Sogar auf das Asylanerkennungsverfahren haben die ökonomischen Interessen Deutschlands Einfluss: Für syrische Flüchtlinge gibt es jetzt ein Schnellverfahren, das ihren Asylantrag als „offensichtlich begründet“ annimmt. Das ist eine gute Regelung, aber warum gibt es sie nicht auch für Kriegsflüchtlinge aus dem Tschad, dem Sudan oder aus dem Kongo? Ganz einfach: Ein hoher Anteil der syrischen Flüchtlinge hat eine akademische Ausbildung. Asylanträge von Roma-Flüchtlingen vom Balkan werden nun pauschal als „offensichtlich unbegründet“ abgelehnt. Sie werden in ihren Herkunftsländern vom Bildungssystem ausgegrenzt, und bringen deshalb keine für die deutsche Wirtschaft attraktiven Qualifikationen mit.
Asylsuchende Frauen haben in diesem unfairen Auswahlsystem schlechte Karten: Denn sie haben in vielen Ländern der Welt wenig Zugang zu Bildung.
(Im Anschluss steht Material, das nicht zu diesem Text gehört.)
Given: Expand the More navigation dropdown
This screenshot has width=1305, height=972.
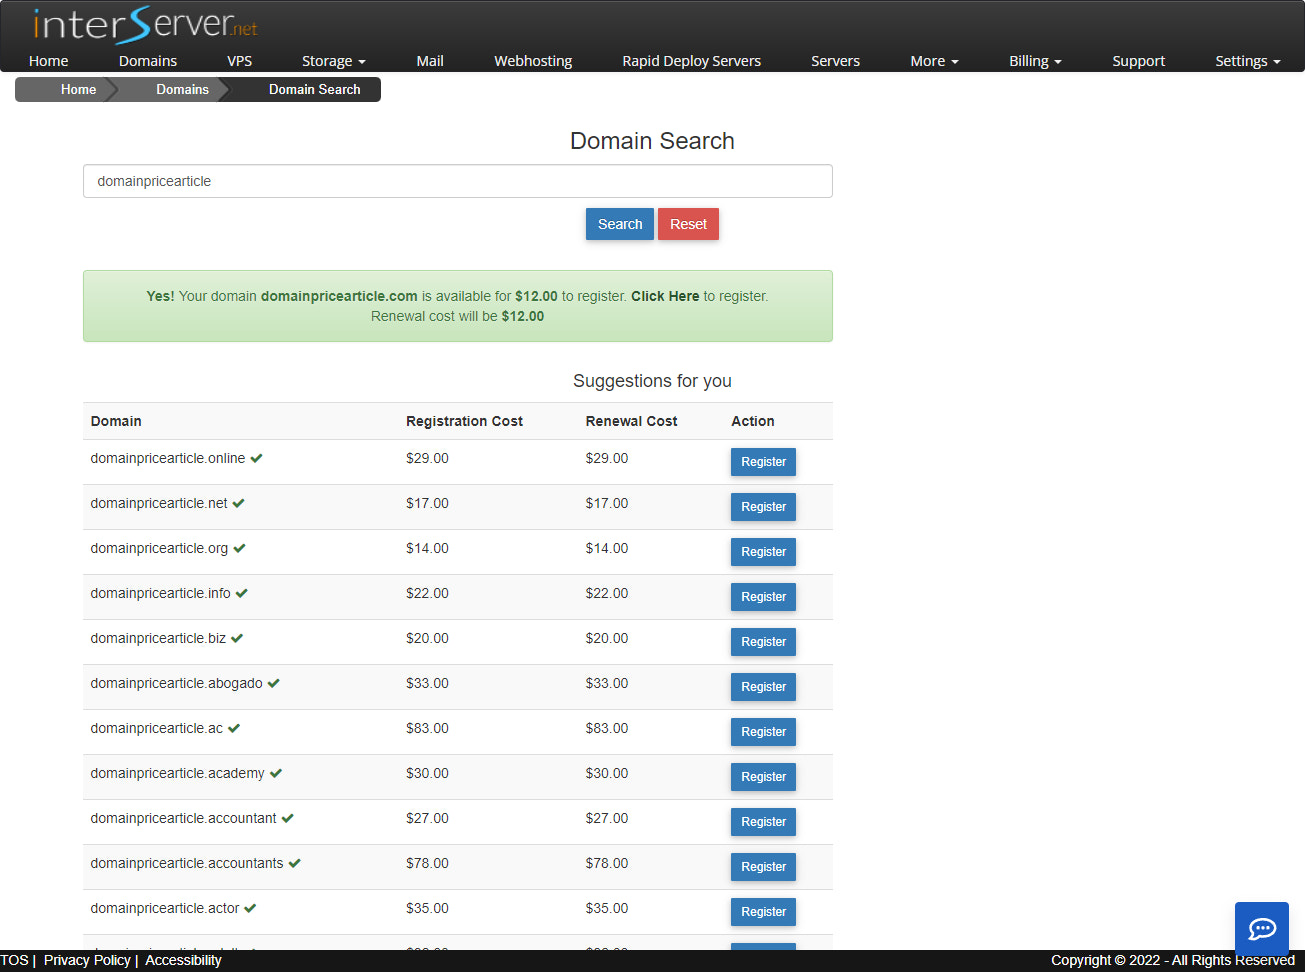Looking at the screenshot, I should (x=932, y=61).
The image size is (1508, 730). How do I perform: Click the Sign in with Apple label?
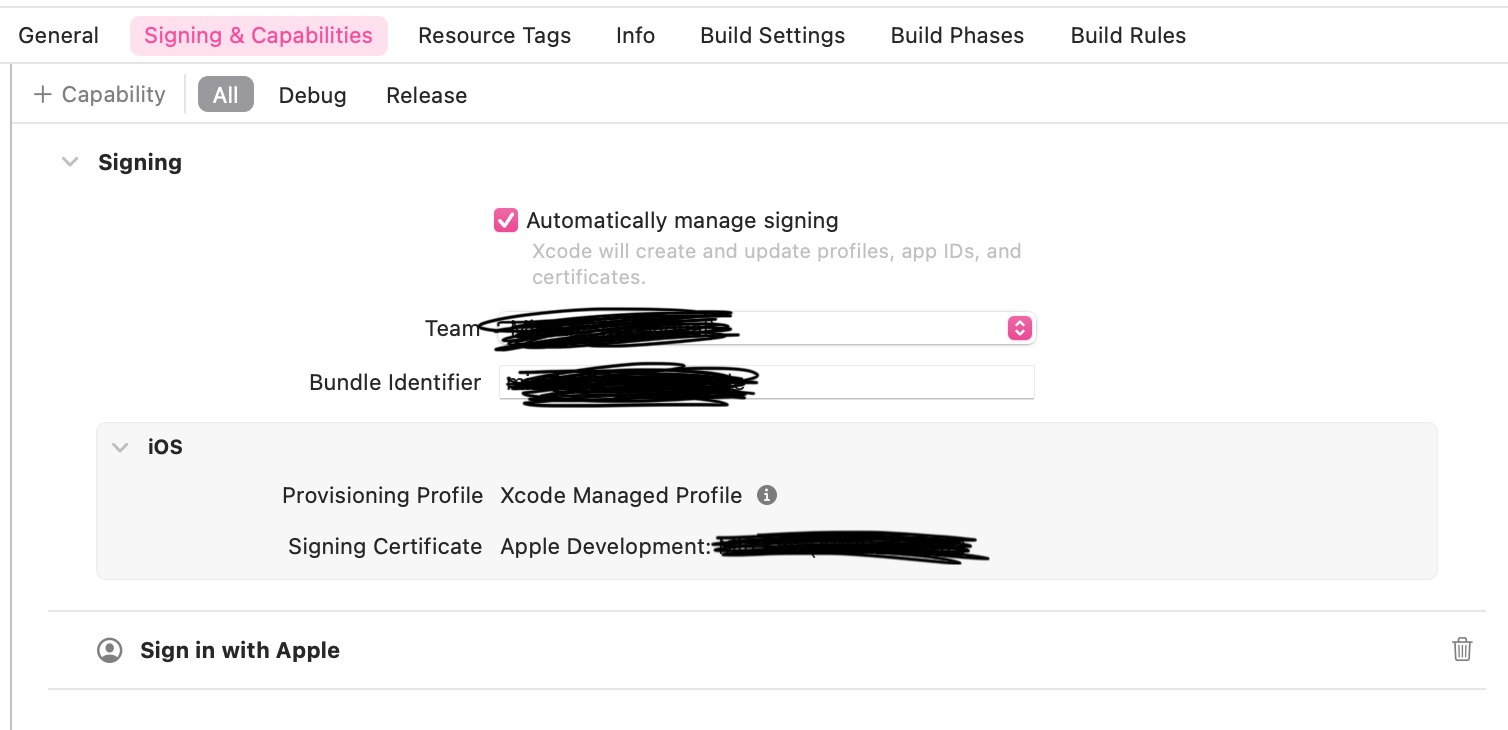tap(240, 651)
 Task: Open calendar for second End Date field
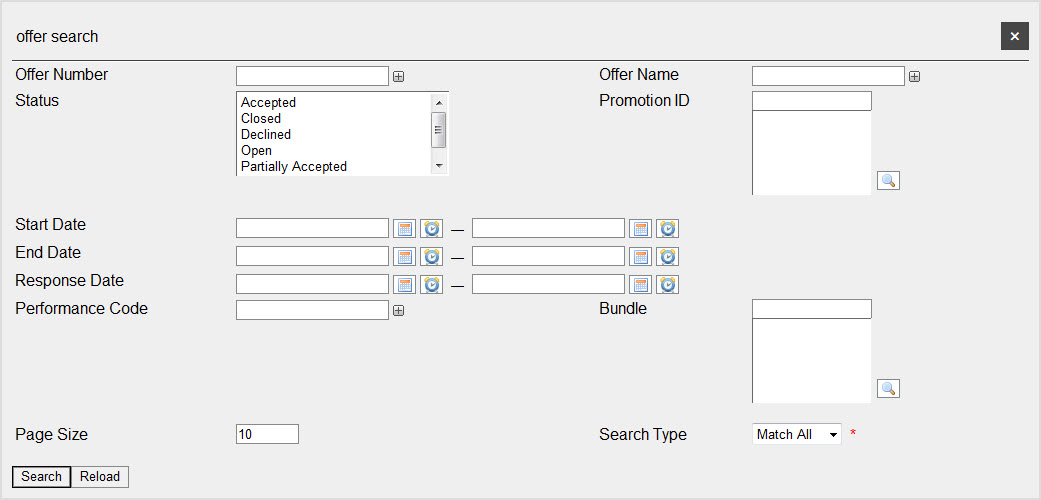pos(641,256)
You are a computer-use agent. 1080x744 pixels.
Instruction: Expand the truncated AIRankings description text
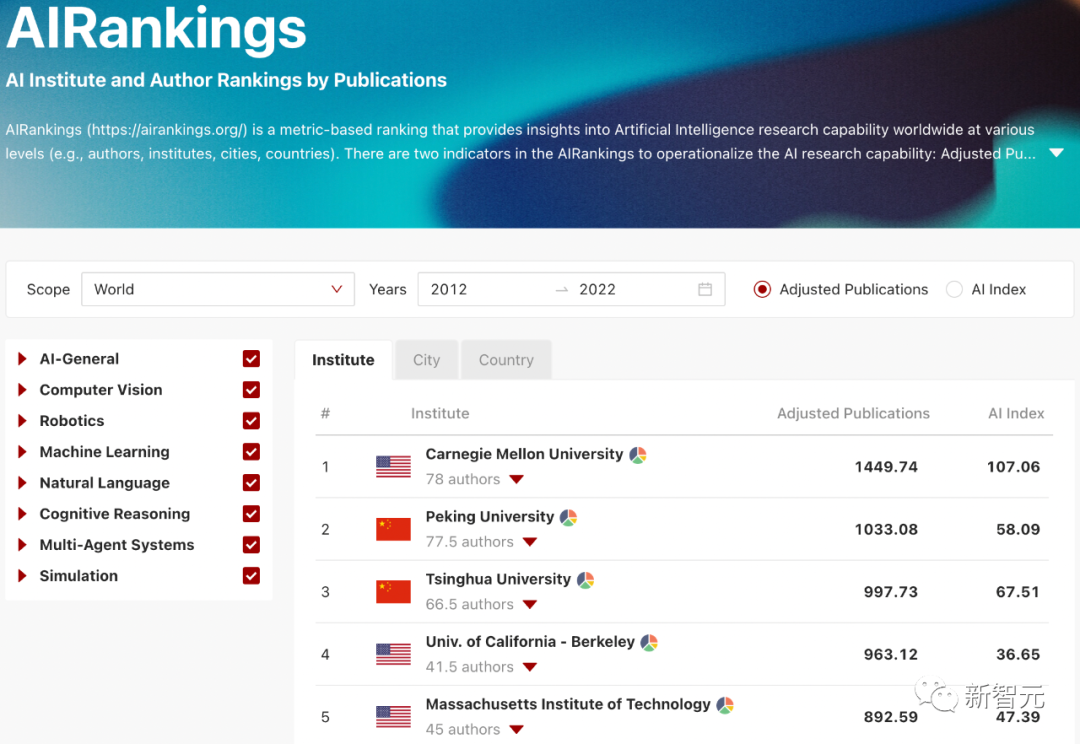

Ihnen bleibt oft nur, sich als Mutter von deutschen Kindern nützlich zu machen.
Ob Arbeitsverbote oder Integration, Flüchtlingsschutz oder Abschiebung, Abschiebehaft oder Bleiberecht. Das ganze deutsche Asylsystem spaltet Flüchtlinge und MigrantInnen:
Wo früher alle Flüchtlinge und MigrantInnen entrechtet waren, gibt es jetzt ein Aufenthalts- und Asylrecht, das nach hierarchischen Kategorien sortiert: „Nützliche“ MigrantInnen, die integriert werden können, „richtige Flüchtlinge“, die zumindest vorübergehend Schutz brauchen und vermeintliche „AsylbetrügerInnen“ werden in verschiedene Schubladen sortiert. Gleichzeitig haben zahlreiche Entrechtungen und Sondergesetze für Asylsuchende auch das Ziel, sie von anderen Teilen der Zivilgesellschaft abzuspalten.
Dem setzen wir transnationale Solidarität entgegen.
Wir Flüchtlinge lassen uns nicht spalten in richtige und falsche Asylsuchende, in erwünschte und unerwünschte Asylsuchende. Wir haben alle ein Recht auf Schutz und auf ein menschenwürdiges Leben.
Wir, Aktivistinnen und Aktivisten mit oder ohne Fluchthintergrund halten zusammen und bekämpfen diese rassistischen Gesetze zusammen.